---- Material provided

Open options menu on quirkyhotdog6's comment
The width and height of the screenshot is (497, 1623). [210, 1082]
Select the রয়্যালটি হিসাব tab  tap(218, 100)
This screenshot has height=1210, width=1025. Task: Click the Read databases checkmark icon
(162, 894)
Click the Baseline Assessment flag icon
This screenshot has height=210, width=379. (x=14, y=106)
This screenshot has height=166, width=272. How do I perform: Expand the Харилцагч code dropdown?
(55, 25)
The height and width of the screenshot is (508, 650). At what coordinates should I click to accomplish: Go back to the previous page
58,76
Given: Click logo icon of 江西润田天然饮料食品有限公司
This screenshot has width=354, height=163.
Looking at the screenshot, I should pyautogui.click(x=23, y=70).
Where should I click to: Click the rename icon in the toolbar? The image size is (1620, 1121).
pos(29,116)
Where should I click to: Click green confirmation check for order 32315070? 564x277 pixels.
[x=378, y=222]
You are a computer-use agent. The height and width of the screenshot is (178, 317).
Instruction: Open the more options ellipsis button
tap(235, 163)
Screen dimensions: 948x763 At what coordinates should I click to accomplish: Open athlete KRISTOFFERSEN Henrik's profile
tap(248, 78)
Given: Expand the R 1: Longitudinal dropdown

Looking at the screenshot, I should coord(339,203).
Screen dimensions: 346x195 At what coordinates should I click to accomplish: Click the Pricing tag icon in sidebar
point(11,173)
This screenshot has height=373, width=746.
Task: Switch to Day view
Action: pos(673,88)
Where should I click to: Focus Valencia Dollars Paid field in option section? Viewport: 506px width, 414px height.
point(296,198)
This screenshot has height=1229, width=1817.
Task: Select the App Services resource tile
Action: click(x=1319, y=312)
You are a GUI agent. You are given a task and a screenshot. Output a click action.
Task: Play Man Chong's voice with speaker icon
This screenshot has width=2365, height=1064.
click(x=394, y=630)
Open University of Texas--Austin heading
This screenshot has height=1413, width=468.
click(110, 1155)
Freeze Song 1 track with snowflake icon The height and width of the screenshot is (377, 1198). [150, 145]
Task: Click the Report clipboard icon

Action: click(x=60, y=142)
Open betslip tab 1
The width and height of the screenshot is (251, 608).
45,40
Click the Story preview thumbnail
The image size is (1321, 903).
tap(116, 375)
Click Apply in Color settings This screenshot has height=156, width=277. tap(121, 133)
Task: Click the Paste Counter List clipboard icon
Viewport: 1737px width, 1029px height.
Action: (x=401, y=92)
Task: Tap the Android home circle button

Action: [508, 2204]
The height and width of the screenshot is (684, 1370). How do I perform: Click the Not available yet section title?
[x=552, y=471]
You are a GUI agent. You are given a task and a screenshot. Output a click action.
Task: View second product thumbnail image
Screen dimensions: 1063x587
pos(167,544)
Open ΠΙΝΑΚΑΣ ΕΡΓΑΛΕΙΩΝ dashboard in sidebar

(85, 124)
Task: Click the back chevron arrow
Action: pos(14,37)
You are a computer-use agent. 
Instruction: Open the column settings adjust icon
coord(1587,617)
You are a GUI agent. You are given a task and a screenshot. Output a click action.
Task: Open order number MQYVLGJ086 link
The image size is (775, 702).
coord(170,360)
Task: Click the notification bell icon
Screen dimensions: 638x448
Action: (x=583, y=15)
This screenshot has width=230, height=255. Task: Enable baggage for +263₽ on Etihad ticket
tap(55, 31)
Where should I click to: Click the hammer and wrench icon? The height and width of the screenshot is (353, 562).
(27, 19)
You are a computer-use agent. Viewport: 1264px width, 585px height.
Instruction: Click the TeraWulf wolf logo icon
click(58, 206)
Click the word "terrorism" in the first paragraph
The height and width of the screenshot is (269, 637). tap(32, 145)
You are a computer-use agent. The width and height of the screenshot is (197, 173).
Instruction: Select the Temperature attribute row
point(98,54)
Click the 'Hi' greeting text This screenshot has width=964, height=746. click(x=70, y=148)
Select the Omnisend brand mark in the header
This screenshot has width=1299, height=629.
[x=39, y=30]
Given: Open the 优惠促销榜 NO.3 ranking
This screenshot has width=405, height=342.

--------

◆ **Instructions to follow**
Echo the data word for word, starting at the first line and ending at the line containing "[x=378, y=222]", with both of those lines included.

◆ **The answer**
Open options menu on quirkyhotdog6's comment
The width and height of the screenshot is (497, 1623). [210, 1082]
Select the রয়্যালটি হিসাব tab  tap(218, 100)
This screenshot has height=1210, width=1025. Task: Click the Read databases checkmark icon
(162, 894)
Click the Baseline Assessment flag icon
This screenshot has height=210, width=379. (x=14, y=106)
This screenshot has height=166, width=272. How do I perform: Expand the Харилцагч code dropdown?
(55, 25)
The height and width of the screenshot is (508, 650). At what coordinates should I click to accomplish: Go back to the previous page
58,76
Given: Click logo icon of 江西润田天然饮料食品有限公司
This screenshot has width=354, height=163.
Looking at the screenshot, I should pyautogui.click(x=23, y=70).
Where should I click to: Click the rename icon in the toolbar? The image size is (1620, 1121).
pos(29,116)
Where should I click to: Click green confirmation check for order 32315070? 564x277 pixels.
[x=378, y=222]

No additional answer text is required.